> Problem to solve:
Swap "dropdown" for "menu" in the data from the line with "Collapse the elements side panel" up to and including the line with "Looking at the screenshot, I should pos(517,198).". Leave all else unchanged and give back only those lines.

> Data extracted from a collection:
• • • •

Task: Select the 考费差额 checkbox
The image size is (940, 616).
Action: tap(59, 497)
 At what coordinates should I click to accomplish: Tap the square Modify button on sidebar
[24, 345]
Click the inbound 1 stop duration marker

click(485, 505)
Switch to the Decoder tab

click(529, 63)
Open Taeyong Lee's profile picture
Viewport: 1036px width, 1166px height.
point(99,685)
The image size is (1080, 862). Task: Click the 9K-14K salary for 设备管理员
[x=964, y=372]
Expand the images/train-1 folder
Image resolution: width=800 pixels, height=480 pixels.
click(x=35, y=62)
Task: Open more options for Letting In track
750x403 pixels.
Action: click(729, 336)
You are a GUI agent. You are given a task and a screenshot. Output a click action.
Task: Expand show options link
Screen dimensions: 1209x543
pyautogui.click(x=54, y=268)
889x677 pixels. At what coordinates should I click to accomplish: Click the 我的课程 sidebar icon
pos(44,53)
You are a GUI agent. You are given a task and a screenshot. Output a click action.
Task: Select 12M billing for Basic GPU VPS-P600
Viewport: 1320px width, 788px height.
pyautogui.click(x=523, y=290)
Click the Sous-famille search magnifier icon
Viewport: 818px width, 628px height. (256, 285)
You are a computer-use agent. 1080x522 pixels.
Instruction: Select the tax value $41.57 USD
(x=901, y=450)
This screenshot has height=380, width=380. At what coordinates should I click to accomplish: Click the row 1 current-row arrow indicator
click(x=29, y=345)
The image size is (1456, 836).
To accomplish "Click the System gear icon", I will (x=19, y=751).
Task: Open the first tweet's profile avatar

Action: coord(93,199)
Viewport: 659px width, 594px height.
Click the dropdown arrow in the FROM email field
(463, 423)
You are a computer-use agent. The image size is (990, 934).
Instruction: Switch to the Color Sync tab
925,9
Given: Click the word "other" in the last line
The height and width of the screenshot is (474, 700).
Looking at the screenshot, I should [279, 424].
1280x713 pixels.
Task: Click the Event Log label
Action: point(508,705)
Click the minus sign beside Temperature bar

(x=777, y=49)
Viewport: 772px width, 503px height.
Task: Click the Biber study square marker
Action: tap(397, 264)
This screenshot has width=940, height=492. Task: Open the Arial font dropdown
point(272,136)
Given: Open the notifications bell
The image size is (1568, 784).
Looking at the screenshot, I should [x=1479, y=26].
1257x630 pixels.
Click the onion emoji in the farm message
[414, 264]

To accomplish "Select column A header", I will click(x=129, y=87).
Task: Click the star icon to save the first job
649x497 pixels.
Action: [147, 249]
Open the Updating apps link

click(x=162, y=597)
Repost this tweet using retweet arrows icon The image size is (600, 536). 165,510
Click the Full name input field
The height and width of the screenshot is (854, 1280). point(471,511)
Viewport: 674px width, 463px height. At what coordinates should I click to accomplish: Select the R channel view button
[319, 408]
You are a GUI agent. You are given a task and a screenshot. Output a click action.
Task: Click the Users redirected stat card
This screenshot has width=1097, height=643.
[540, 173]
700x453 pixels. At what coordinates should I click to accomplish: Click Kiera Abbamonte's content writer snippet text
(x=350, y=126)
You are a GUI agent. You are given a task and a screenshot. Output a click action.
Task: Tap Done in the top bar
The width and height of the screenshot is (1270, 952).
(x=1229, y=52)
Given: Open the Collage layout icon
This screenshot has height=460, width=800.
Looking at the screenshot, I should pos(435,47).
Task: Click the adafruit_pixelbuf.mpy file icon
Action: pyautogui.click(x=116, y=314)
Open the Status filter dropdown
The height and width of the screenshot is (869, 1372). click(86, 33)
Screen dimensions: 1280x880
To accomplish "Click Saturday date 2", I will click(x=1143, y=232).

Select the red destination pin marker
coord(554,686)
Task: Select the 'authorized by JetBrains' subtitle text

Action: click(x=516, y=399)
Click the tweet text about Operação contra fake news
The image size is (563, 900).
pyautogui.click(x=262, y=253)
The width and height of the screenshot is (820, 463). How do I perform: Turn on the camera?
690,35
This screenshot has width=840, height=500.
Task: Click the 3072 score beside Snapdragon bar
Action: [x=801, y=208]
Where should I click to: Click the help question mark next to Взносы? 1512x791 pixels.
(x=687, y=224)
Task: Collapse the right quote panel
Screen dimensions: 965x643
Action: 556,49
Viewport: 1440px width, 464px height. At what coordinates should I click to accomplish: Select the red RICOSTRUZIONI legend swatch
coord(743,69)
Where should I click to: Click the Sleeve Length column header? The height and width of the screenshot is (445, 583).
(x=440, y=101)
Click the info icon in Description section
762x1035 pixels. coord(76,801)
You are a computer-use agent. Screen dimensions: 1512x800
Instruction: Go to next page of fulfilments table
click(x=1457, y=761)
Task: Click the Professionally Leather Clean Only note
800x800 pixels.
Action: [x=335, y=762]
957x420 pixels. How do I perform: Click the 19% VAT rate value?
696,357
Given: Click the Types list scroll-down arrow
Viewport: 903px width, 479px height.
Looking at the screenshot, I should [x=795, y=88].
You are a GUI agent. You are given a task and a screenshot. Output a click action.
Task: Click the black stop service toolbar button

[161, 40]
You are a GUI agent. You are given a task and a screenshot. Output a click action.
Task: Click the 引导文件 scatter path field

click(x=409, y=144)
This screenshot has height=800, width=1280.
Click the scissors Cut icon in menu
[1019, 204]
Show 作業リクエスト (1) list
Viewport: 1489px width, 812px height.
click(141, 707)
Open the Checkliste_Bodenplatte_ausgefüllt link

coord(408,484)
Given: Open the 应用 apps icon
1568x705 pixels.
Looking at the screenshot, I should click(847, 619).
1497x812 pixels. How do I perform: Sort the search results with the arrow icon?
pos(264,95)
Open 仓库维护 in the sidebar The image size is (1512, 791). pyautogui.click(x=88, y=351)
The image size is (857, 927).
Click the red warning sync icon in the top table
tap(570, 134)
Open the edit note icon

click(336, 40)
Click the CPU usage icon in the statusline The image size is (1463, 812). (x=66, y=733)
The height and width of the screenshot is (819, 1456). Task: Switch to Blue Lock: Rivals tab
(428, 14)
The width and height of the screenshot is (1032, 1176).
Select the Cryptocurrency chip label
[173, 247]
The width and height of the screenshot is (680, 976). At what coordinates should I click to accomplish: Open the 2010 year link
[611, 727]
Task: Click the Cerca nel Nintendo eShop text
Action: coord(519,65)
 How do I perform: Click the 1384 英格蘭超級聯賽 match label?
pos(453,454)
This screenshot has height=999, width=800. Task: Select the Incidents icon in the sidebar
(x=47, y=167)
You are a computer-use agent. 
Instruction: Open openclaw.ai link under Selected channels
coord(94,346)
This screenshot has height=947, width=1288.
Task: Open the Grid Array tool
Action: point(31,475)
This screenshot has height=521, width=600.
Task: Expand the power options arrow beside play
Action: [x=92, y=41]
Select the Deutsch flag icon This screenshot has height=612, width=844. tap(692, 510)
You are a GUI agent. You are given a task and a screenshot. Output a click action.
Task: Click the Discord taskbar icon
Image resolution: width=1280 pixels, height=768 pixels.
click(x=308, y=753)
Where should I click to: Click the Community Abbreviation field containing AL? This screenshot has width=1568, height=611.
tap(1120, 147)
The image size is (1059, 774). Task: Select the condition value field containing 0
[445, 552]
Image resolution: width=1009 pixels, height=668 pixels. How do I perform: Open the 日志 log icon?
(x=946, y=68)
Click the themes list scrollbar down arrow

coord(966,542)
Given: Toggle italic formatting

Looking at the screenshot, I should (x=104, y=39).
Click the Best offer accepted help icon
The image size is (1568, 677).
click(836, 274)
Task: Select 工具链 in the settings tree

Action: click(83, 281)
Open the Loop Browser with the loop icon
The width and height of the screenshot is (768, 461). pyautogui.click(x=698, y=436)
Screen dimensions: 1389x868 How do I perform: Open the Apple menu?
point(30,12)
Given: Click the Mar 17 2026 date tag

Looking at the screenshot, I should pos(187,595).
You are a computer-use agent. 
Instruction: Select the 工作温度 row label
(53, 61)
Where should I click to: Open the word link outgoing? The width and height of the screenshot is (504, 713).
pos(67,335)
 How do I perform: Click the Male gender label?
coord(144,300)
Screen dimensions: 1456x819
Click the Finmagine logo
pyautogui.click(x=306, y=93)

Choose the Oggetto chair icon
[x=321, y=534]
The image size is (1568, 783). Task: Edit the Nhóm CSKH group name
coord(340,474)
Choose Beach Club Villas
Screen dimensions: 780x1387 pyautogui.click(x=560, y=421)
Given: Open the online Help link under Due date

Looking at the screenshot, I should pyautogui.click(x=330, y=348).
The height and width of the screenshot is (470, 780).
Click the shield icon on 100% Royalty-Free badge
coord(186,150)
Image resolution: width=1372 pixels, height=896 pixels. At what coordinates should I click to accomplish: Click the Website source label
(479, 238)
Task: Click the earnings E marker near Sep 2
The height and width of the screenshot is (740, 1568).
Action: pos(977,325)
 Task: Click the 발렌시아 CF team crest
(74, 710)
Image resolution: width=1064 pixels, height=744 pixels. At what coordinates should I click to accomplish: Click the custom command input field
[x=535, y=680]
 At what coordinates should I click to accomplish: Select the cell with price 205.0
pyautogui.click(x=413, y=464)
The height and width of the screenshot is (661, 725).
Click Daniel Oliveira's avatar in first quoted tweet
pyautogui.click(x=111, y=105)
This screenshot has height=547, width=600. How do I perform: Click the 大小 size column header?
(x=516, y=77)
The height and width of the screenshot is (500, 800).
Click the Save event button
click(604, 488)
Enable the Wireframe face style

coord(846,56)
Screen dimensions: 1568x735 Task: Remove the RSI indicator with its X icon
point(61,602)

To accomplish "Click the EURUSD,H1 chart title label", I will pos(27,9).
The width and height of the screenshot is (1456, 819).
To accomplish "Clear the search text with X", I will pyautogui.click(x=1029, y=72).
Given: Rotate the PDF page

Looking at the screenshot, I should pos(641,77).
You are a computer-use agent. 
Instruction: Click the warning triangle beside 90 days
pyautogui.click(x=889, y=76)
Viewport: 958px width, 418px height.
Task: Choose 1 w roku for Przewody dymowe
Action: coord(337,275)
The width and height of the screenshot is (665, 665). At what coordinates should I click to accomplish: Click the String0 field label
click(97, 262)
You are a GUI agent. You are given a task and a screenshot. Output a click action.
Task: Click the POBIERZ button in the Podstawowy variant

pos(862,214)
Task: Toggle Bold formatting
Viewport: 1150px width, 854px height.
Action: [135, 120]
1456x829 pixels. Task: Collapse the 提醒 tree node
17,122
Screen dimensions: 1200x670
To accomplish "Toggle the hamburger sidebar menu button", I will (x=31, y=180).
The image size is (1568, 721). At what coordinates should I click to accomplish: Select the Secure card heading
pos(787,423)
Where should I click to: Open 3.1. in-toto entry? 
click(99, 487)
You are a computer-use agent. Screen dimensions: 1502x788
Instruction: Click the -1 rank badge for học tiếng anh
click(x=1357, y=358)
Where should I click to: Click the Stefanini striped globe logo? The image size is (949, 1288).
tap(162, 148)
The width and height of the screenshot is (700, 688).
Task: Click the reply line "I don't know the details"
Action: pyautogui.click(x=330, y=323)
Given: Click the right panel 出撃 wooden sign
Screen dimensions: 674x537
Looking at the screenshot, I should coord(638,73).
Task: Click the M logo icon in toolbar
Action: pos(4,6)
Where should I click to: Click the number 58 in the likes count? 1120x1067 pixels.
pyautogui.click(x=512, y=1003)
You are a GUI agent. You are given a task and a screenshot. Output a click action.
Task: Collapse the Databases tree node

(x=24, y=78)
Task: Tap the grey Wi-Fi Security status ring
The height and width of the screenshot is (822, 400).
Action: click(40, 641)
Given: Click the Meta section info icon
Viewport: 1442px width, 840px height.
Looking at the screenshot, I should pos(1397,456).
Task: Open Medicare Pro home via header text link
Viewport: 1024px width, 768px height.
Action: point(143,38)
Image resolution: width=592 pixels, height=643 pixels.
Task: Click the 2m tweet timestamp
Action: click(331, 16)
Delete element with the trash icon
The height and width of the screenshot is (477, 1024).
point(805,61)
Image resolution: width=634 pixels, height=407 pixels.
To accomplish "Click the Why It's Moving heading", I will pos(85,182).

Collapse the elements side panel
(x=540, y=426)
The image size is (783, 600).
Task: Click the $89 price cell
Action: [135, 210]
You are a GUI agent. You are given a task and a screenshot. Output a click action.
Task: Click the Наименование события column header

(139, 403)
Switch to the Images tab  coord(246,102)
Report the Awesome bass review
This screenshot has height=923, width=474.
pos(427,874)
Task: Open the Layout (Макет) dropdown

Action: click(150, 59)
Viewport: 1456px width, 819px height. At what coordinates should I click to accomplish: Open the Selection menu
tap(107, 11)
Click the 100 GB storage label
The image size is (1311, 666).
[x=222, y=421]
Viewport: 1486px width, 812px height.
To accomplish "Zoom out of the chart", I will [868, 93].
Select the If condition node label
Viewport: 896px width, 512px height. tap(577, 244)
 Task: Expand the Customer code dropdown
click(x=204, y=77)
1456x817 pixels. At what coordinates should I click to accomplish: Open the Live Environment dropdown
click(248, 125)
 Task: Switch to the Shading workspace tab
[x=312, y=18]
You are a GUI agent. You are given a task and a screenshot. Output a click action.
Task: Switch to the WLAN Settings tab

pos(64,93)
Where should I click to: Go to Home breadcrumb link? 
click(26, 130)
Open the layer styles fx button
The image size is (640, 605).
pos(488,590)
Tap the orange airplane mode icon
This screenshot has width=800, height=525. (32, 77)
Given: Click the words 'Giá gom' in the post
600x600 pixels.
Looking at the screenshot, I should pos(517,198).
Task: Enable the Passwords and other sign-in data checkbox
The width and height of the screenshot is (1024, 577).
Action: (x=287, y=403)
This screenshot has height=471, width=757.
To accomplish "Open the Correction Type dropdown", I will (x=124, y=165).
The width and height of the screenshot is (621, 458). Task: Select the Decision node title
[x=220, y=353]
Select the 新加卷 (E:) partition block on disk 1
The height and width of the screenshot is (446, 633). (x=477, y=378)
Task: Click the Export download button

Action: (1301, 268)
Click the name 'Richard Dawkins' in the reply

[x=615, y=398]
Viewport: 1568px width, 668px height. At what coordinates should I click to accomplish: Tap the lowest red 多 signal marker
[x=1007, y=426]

• • • •

> Result for this task:
Collapse the elements side panel
(x=540, y=426)
The image size is (783, 600).
Task: Click the $89 price cell
Action: [135, 210]
You are a GUI agent. You are given a task and a screenshot. Output a click action.
Task: Click the Наименование события column header

(139, 403)
Switch to the Images tab  coord(246,102)
Report the Awesome bass review
This screenshot has height=923, width=474.
pos(427,874)
Task: Open the Layout (Макет) menu

Action: click(150, 59)
Viewport: 1456px width, 819px height. At what coordinates should I click to accomplish: Open the Selection menu
tap(107, 11)
Click the 100 GB storage label
The image size is (1311, 666).
[x=222, y=421]
Viewport: 1486px width, 812px height.
To accomplish "Zoom out of the chart", I will [868, 93].
Select the If condition node label
Viewport: 896px width, 512px height. tap(577, 244)
 Task: Expand the Customer code menu
click(x=204, y=77)
1456x817 pixels. At what coordinates should I click to accomplish: Open the Live Environment menu
click(248, 125)
 Task: Switch to the Shading workspace tab
[x=312, y=18]
You are a GUI agent. You are given a task and a screenshot. Output a click action.
Task: Switch to the WLAN Settings tab

pos(64,93)
Where should I click to: Go to Home breadcrumb link? 
click(26, 130)
Open the layer styles fx button
The image size is (640, 605).
pos(488,590)
Tap the orange airplane mode icon
This screenshot has width=800, height=525. (32, 77)
Given: Click the words 'Giá gom' in the post
600x600 pixels.
Looking at the screenshot, I should pos(517,198).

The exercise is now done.